Directions for this task => Please give the lines from the one containing "Screen dimensions: 333x286" through the one containing "[x=14, y=94]" as a numbered list, skipping blank lines and leaving out the pictures.

Recorded data =>
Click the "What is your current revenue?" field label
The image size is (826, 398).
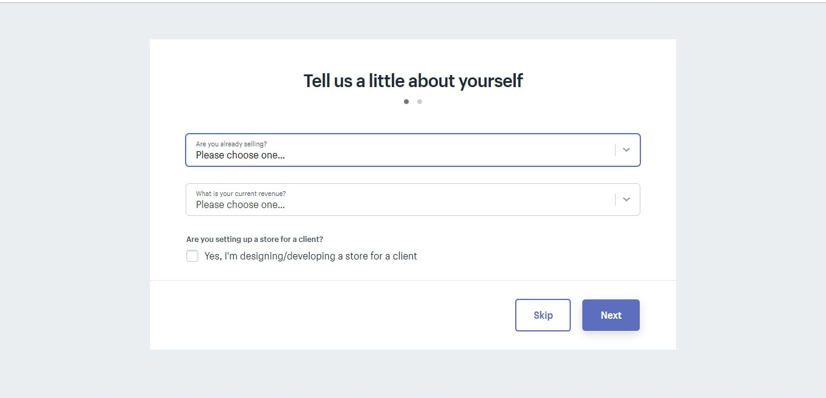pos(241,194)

* * *

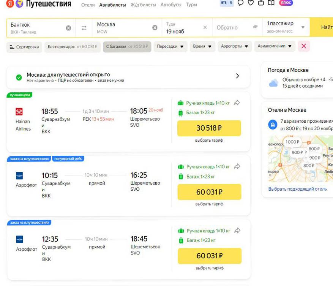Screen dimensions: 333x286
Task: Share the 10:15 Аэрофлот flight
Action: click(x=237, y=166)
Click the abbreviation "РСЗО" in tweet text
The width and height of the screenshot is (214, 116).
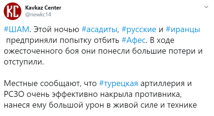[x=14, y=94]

Result of this task =>
1. Screen dimensions: 333x286
2. Task: Share the 10:15 Аэрофлот flight
3. Action: click(x=237, y=166)
4. Click the abbreviation "РСЗО" in tweet text
5. The width and height of the screenshot is (214, 116).
6. [x=14, y=94]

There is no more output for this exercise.